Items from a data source
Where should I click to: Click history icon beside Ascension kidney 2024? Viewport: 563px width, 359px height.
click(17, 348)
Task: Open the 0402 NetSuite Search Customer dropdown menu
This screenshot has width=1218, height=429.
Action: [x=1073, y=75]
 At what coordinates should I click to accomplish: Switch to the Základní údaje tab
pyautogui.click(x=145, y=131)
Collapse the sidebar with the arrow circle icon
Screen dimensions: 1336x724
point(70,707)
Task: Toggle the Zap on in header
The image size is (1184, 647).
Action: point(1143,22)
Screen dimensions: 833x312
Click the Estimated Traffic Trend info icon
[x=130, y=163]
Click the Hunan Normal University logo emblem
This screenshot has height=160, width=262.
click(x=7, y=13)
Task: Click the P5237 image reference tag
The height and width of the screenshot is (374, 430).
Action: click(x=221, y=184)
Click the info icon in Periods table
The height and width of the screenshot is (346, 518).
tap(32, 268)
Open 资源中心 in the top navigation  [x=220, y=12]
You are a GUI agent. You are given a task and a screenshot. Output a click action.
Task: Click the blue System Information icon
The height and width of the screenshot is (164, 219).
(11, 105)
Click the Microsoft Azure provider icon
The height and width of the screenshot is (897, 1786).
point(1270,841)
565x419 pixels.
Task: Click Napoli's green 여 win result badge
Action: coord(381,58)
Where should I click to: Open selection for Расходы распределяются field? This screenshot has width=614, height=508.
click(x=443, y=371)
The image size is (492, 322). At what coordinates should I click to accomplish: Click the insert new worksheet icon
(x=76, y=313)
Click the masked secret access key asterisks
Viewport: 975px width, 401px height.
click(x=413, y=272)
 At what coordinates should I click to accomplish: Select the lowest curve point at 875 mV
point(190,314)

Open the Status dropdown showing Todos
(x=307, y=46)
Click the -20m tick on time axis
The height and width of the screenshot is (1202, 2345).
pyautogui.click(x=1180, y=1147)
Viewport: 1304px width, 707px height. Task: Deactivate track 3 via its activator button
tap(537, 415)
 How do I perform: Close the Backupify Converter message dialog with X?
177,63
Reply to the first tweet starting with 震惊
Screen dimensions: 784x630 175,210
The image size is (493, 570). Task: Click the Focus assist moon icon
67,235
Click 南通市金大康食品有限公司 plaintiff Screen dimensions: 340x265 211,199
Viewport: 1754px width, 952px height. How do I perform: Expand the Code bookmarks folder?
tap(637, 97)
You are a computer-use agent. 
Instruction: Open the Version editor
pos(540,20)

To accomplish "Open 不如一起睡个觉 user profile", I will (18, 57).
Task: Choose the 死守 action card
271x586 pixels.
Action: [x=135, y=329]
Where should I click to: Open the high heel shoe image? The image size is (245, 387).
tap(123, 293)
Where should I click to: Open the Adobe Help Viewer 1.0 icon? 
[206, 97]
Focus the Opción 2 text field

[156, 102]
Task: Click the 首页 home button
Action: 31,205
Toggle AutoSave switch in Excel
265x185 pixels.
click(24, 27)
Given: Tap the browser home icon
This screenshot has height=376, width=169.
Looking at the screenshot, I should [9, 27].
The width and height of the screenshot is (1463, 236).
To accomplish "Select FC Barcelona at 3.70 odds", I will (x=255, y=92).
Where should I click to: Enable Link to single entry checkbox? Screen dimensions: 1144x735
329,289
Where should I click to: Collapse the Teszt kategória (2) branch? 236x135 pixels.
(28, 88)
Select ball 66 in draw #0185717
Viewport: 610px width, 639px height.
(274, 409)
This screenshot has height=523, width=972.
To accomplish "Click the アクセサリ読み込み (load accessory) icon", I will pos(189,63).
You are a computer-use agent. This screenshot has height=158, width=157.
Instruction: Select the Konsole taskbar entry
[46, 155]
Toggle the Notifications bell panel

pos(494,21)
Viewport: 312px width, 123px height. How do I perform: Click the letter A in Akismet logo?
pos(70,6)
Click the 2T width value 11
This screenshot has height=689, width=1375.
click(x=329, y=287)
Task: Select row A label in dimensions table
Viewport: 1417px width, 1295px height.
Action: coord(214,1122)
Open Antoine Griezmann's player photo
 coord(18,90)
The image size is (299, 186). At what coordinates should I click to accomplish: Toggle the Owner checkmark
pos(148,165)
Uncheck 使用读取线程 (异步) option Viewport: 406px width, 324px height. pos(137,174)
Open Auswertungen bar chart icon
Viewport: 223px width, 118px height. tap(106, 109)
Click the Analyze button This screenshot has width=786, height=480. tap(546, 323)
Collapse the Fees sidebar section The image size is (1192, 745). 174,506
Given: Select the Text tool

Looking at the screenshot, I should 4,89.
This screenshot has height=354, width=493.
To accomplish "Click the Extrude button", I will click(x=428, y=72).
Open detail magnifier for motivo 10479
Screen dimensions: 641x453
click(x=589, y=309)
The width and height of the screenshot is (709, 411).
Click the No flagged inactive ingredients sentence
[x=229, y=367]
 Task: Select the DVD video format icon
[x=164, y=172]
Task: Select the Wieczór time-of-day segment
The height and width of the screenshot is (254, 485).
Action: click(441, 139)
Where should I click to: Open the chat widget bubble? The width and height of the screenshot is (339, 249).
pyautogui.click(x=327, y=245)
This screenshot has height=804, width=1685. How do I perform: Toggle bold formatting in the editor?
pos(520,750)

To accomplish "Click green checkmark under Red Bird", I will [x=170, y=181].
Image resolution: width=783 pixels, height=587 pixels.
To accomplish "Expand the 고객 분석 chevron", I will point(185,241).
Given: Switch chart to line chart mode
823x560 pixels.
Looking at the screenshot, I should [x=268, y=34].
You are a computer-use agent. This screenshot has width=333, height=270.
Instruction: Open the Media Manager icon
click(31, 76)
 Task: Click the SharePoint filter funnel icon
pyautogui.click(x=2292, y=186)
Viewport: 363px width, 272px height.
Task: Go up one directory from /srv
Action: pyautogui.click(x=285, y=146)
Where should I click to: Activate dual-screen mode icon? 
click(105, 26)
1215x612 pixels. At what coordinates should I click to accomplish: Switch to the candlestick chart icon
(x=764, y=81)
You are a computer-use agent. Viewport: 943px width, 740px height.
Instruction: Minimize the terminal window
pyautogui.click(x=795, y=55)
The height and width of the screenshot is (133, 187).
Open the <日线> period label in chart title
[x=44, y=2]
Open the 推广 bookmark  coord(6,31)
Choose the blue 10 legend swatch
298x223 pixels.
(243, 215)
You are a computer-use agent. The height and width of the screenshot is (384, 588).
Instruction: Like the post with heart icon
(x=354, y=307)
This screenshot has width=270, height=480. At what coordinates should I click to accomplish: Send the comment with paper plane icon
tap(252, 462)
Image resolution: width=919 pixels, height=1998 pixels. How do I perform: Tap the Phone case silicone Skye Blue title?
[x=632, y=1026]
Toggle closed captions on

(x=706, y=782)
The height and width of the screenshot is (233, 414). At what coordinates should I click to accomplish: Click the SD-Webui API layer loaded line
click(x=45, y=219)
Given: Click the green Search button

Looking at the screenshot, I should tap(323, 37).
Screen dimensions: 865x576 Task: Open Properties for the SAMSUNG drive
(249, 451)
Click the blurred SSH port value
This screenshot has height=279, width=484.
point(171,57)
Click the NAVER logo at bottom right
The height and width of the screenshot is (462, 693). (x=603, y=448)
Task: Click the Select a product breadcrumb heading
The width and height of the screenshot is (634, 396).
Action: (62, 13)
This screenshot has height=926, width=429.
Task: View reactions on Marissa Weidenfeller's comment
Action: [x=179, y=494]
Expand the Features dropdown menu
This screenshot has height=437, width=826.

### [Problem to solve]
If a line contains the string "sidebar", it counts toward the total; state that total for the records above and nothing more.

### [Result of the task]
2